Donald Trump was the guest of honour on Saturday night at what could be the final rally at Hostage Square in Tel Aviv. Demonstrators took turns shaking the hand of the US president, or rather, a woman wearing a papier-mache Trump mask, while another woman stood silently holding a sign reading “we love Trump.”
For nearly two years, Israelis have gathered in front of the ministry of defence and demanded the government bring home their loved ones. Now, as Israel and Hamas seem to be on the cusp of a deal that could end the war and bring the hostages home, many Israelis are thanking Trump, not the Israeli government, for the potential peace.
“This is the first day that I can feel happy in two years. And it’s because of Trump,” said Shabbat Moshe, a 71-year-old who works in the film industry and has four sons fighting in Gaza.
Moshe joined thousands of others waving Israeli flags and wearing yellow ribbons that symbolise the hostages held by Hamas in Gaza.
A pro-Trump banner on the ground at Hostage Square on Saturday. Photograph: William Christou/The Guardian
Despite it being a commemoration of the nearly second anniversary of the 7 October 2023 attack, in which Hamas-led militants killed about 1,200 people and took 251 people hostage, the mood was festive. The night before, Hamas had partially accepted Trump’s plan to end the war in Gaza and to release the remaining 48 hostages it holds, about 20 of whom are believed to be alive.
“I’m cautiously optimistic. I’m not going overboard yet, I want to wait for the first hostages to come out before I say something is really happening here. But I’m more optimistic than I’ve been in a long time,” said Dani, a software engineer at the rally who declined to give his last name.
Though previous ceasefire deals had collapsed, Dani thought that Trump’s personal involvement in the ceasefire negotiations meant that this round of talks was more likely to succeed. “This time it looks like all the parties are being dragged kicking and screaming to the table. And Trump is the one who is dragging them,” he said.
The majority of Israelis – 66% according to a recent poll by the Israel Democracy Institute (IDI) – think the war in Gaza has gone on too long.
Dani, like many other Israelis and attenders at the rally, felt that Israel had long since achieved its goals in Gaza. The reason that it was still in Gaza, he said, was to ensure the political survival of the Israeli prime minister, Benjamin Netanyahu, and his rightwing allies in the ruling coalition.
“If Netanyahu has a way to sabotage the deal to keep the hardliners in line, he’ll try. But I think he doesn’t have a choice. I think, no I hope, that he’s a nonentity at this point,” Dani said.
It is the hostages that drive the anti-war protests in Israel more than anything else. The safety of Palestinians in Gaza is low on the list for most people in Israel calling for the end of the war.
According to the IDI poll, returning the hostages is the top reason given by respondents who want the war in Gaza to end. Only 5.9% of respondents say they want the war to end to stop harming the people of Gaza.

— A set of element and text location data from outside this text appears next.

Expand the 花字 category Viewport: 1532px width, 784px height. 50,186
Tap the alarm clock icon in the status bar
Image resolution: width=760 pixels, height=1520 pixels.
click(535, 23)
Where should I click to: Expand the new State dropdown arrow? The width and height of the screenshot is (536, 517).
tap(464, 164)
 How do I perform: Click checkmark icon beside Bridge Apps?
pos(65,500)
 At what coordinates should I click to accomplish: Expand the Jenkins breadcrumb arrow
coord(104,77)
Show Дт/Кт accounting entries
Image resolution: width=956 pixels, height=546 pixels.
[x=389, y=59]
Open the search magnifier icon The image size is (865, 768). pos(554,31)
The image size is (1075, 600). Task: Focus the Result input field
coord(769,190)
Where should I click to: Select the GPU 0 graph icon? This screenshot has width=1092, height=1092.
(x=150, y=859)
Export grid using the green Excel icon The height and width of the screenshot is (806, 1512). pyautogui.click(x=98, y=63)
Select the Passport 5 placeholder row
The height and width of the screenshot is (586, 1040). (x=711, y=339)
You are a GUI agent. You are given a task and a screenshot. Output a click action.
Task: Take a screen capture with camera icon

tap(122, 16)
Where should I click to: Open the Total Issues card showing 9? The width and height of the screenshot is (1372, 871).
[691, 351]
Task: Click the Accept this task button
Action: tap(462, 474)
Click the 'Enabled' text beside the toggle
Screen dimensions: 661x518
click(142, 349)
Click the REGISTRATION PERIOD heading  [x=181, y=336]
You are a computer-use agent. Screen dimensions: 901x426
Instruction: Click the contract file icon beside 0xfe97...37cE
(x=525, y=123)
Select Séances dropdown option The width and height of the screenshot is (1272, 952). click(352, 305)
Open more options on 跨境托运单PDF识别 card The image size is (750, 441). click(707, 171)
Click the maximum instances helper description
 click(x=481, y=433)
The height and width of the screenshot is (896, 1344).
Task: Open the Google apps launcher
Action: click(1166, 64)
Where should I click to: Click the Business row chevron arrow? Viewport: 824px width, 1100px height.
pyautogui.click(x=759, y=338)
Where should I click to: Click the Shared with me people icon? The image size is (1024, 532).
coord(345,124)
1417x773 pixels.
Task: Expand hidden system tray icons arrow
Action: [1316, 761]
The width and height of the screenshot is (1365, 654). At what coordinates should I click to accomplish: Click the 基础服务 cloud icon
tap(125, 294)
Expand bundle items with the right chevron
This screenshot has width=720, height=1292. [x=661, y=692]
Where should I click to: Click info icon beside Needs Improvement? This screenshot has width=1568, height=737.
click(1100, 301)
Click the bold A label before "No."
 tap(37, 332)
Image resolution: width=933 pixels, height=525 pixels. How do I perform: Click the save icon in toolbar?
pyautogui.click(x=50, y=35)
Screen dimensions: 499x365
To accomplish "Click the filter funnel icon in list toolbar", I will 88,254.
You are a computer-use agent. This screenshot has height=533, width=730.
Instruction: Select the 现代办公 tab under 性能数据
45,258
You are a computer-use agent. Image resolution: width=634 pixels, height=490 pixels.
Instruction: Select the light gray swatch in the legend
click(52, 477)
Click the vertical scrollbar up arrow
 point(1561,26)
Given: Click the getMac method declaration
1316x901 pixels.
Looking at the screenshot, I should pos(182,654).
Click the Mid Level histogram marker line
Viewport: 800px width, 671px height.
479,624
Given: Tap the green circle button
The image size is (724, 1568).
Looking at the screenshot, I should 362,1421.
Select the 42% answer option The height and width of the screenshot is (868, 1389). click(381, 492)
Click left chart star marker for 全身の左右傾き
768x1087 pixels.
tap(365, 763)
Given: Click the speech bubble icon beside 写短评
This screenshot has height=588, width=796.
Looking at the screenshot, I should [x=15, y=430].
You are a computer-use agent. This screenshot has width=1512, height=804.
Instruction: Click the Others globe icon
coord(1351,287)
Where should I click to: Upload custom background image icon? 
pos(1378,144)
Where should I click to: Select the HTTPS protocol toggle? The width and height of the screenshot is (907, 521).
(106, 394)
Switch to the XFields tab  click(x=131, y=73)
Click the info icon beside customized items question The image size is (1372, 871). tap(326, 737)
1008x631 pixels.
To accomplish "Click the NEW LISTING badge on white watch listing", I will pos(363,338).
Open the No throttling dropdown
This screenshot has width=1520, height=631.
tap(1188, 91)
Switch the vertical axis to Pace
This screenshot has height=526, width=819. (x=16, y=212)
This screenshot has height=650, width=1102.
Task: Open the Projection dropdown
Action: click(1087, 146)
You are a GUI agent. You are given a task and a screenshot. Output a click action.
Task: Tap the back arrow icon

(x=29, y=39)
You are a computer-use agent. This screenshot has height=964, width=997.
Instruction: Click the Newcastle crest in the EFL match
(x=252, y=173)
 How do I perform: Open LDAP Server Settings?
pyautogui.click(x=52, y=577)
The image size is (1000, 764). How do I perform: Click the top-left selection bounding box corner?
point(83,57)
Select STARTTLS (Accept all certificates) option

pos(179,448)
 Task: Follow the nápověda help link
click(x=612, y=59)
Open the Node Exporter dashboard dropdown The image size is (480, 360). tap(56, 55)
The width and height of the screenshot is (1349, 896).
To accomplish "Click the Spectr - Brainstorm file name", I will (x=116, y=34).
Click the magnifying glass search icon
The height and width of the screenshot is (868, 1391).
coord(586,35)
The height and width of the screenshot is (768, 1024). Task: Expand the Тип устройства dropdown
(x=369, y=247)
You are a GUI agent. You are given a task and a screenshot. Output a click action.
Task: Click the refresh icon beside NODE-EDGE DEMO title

This comes despite the mounting death toll in Gaza, where Israel’s military campaign has killed more than 67,000 Palestinians and wounded about 170,000, according to the Gaza ministry of health, which says about half of those casualties were women and children.
A UN commission of inquiry, several human rights groups and the world’s leading association of genocide studies also have concluded that Israel has committed genocide in Gaza. Israel denies this claim, saying its has acted only in self-defence.
Protesters at the rally went one step further, with one demonstrator saying their fight in Gaza was being fought for the “benefit of the rest of the western world”.
“The Europeans will understand very quickly what we’re dealing with. They opened the border to Muslims and now the local people will suffer,” said Tamara Poizner, a 53-year-old chief financial officer of a services company.
“We would like the hostages back, I don’t care about the details. Hamas is still dangerous, their basic belief is that they want us dead and they want our land. This belief cannot die, you can kill thousands of people but not the idea,” she added.